**Passage given:**
-- -- --

CUSEC 2010 Keynote: Pete Forde – “NSFW”

by Joey deVilla on January 25, 2010

Pete Forde, standing at the lectern, giving his keynote at CUSEC 2010

Here’s the second in my series of notes taken from keynotes at CUSEC 2010, the 2010 edition of the Canadian University Software Engineering Conference. These are from NSFW, a keynote given by my friend Pete Forde, partner at Unspace and one of the bright lights of Toronto’s tech scene.

My notes appear below. Pete’s posted his slides, notes and URLs online; be sure to check them out.

Introduction

“This talk is going to be adult,” began Pete. “If you can’t handle it, you should probably leave. I’ll buy you a Dasani afterwards.”

-- -- --

**Tasks to carry out:**
a - From the post on Pete Forde's CUSEC 2010 keynote, list every item the author says Pete has posted online.
b - Continue the post on Pete Forde's CUSEC 2010 keynote from its last sentence.

-- -- --

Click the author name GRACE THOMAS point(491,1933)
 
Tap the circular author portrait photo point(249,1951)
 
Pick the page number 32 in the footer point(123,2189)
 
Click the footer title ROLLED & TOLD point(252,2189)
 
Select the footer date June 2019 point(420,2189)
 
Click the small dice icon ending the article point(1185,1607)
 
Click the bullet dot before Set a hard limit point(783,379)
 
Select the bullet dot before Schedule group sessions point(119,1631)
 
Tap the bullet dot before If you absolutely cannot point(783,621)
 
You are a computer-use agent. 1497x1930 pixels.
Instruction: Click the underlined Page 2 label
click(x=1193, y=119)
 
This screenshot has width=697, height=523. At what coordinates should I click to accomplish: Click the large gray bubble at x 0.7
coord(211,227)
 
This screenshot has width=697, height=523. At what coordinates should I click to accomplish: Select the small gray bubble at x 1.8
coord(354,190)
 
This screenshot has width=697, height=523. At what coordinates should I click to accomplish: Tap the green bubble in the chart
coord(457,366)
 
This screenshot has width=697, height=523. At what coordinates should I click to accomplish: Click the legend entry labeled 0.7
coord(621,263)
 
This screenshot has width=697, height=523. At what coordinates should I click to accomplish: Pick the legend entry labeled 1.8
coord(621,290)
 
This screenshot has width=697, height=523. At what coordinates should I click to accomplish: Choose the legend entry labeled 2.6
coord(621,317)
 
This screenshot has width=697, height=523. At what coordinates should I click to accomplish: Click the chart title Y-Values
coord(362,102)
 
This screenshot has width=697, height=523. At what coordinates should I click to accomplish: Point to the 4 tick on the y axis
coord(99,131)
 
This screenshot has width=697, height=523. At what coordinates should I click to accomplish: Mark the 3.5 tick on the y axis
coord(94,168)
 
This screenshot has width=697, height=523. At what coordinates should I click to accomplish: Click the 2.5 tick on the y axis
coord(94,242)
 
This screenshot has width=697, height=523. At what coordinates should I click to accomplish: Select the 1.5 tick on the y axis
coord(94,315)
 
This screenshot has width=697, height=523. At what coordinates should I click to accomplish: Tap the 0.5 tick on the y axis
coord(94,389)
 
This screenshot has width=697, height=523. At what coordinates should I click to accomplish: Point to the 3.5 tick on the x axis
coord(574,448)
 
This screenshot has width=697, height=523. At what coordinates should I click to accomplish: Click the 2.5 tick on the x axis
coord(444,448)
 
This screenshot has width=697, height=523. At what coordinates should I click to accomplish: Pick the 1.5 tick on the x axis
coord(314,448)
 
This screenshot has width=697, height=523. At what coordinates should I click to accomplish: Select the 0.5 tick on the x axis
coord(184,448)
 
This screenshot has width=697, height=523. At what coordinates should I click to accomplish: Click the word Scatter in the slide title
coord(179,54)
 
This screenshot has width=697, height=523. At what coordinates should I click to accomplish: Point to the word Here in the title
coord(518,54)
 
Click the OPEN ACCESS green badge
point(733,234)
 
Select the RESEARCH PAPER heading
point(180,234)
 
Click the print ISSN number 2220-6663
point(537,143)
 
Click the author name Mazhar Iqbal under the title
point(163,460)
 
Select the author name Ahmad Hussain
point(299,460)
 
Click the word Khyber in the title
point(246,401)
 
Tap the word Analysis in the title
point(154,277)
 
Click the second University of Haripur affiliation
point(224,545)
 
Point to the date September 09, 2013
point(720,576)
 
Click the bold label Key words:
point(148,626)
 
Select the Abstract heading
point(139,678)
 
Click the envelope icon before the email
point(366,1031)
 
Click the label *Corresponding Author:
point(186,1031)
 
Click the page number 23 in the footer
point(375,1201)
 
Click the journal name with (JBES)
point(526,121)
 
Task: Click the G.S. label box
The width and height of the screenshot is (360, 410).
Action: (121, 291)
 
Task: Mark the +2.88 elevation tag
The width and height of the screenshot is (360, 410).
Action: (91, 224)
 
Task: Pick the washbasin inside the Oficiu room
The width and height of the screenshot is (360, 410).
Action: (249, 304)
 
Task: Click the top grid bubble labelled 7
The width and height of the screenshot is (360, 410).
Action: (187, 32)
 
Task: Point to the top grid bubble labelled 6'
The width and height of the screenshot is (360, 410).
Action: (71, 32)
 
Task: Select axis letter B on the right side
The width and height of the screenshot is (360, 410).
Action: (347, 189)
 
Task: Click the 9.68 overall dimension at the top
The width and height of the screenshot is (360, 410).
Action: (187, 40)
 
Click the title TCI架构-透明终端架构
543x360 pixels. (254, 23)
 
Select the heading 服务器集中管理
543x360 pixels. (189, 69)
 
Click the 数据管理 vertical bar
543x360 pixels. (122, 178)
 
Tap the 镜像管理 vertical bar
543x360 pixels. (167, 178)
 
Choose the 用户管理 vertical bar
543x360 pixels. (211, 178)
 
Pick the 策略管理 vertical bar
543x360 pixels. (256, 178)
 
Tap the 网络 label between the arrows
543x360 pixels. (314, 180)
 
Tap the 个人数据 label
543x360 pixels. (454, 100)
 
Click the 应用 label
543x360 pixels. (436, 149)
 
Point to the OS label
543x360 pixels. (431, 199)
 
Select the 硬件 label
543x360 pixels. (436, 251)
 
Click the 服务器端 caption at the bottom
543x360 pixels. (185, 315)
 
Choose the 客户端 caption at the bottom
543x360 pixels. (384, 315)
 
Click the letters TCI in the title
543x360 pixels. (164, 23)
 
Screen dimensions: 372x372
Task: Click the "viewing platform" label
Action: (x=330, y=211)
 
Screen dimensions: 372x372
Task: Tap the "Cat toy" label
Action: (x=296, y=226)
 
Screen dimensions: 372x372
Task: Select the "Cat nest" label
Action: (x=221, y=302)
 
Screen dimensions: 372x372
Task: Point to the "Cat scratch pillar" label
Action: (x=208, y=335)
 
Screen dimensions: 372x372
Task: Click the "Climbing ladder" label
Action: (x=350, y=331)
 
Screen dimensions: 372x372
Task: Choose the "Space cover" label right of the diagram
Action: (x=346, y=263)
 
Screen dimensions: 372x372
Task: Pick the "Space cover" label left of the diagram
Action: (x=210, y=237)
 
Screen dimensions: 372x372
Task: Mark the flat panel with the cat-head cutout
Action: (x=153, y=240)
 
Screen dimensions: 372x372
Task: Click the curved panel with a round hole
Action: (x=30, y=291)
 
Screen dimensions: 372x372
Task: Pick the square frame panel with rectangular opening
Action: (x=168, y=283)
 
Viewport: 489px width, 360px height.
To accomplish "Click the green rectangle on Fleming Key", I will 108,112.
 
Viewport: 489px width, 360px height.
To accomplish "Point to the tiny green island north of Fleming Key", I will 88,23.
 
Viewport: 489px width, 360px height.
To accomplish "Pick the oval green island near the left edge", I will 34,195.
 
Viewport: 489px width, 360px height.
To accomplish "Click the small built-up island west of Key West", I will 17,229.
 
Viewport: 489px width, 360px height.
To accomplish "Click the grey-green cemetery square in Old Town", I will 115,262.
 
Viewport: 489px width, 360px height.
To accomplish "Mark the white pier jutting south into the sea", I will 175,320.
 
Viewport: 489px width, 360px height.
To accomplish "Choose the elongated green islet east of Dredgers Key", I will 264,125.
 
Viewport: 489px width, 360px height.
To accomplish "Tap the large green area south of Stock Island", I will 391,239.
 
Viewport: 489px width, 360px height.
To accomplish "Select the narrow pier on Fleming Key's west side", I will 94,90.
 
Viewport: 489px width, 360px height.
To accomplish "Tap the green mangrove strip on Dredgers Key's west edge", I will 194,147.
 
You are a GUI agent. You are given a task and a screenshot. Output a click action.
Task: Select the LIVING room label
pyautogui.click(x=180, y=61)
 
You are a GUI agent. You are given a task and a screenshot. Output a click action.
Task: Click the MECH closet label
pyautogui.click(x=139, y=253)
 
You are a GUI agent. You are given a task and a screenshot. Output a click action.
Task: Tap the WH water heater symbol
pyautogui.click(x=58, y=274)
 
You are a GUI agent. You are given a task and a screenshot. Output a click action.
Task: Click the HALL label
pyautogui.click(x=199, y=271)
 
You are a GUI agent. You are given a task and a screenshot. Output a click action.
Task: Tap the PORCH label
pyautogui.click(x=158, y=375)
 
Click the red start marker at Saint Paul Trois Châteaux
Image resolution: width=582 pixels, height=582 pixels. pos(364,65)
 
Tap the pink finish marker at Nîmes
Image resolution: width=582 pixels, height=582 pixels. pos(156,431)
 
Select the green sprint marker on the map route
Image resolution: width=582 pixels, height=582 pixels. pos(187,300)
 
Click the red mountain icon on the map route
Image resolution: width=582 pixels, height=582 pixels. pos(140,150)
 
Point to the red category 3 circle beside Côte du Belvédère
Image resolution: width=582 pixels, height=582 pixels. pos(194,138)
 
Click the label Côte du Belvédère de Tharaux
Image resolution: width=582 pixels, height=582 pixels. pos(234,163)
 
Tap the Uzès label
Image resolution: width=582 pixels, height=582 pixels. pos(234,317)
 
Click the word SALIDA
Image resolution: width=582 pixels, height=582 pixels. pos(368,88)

-- -- --

**Expected answers:**
a - slides, notes, URLs

b -
  • I’m a partner at Unspace
  • I’m a software developer, have been for a long time
  • But deep down, I want to be a designer
    • I have no formal training — I can’t draw; I can’t paint
    • I see life as a series of carefully-executed series of five year plans
    • I dropped out of high school 20 minutes before the final exam; I told the principal that I didn’t want him to take credit for future success
      • I don’t recommend this; it’s probably not repeatable, not even by me
  • You – as engineering and computer science students –- are better educated than me
    • “You probably know math and stuff”
  • In the past, I was a punk, and many other things
    • I’ve been a musician
    • I’ve also been a zine publisher
    • I’ve tried on a lot of things to see if the shoe fits
    • I’ve had an interesting run
  • When I get to the end of 5 years of doing something, I review what I’ve done
    • I’ve had 5 years of doing software at Unspace – what now?

On Pete

 Pete Forde, standing at the lectern, giving his keynote at CUSEC 2010

  • My dad’s an engineer, and as such, is a perfectionist
    • Engineers are by and large pedantic control freaks — and that’s okay, we need you to be that way!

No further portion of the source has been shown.